▸ Task goal
The following listing has lines to check for the word "button"; give only the number of lines that contain it.

(Supplied information begins)

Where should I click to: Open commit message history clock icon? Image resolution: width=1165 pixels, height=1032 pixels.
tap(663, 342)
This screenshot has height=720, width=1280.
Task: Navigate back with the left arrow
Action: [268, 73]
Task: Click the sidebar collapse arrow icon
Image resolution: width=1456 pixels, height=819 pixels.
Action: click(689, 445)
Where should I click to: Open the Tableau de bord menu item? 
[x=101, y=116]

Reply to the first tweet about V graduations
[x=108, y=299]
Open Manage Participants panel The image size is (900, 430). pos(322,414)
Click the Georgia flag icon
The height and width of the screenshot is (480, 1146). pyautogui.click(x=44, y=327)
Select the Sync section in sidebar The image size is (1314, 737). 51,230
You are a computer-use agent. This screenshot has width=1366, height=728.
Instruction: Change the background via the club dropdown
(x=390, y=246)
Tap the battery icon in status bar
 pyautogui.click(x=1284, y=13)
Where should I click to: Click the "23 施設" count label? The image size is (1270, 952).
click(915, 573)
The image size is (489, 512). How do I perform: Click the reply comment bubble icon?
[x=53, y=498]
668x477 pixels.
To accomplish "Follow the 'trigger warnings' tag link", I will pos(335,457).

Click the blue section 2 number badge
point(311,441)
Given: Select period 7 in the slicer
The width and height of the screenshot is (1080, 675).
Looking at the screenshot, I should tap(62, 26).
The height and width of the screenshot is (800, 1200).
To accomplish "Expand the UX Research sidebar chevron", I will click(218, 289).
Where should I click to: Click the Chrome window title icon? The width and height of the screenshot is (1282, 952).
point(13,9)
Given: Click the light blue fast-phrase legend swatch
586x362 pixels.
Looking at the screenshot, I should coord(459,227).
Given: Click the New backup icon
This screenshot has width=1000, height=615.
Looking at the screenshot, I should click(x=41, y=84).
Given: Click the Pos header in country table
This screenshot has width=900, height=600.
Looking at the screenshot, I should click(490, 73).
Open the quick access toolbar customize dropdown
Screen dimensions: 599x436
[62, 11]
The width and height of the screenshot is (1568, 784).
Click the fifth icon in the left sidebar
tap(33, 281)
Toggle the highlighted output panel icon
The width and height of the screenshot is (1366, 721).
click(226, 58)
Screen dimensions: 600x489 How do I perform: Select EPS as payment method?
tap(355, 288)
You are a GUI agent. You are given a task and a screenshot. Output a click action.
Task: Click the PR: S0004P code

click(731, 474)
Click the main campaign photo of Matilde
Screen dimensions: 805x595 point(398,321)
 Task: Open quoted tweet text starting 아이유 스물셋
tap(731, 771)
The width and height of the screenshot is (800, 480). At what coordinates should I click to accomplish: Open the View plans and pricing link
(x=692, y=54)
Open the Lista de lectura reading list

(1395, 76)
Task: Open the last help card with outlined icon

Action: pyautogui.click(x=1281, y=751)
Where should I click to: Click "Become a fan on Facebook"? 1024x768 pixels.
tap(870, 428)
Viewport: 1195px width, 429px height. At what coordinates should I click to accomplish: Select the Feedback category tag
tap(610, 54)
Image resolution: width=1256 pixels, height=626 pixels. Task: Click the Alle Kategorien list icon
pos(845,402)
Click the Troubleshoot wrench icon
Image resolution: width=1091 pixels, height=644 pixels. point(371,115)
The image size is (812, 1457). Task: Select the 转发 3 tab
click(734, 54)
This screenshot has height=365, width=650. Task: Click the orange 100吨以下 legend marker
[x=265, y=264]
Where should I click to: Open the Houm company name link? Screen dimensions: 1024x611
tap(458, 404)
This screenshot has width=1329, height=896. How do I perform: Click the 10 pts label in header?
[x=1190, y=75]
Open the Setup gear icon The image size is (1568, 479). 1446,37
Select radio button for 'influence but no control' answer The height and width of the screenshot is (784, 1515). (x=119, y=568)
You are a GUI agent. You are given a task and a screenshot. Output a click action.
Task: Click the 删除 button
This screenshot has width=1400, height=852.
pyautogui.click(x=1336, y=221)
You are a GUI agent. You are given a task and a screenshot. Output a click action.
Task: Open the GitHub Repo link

(Supplied information ends)

▸ Reply
2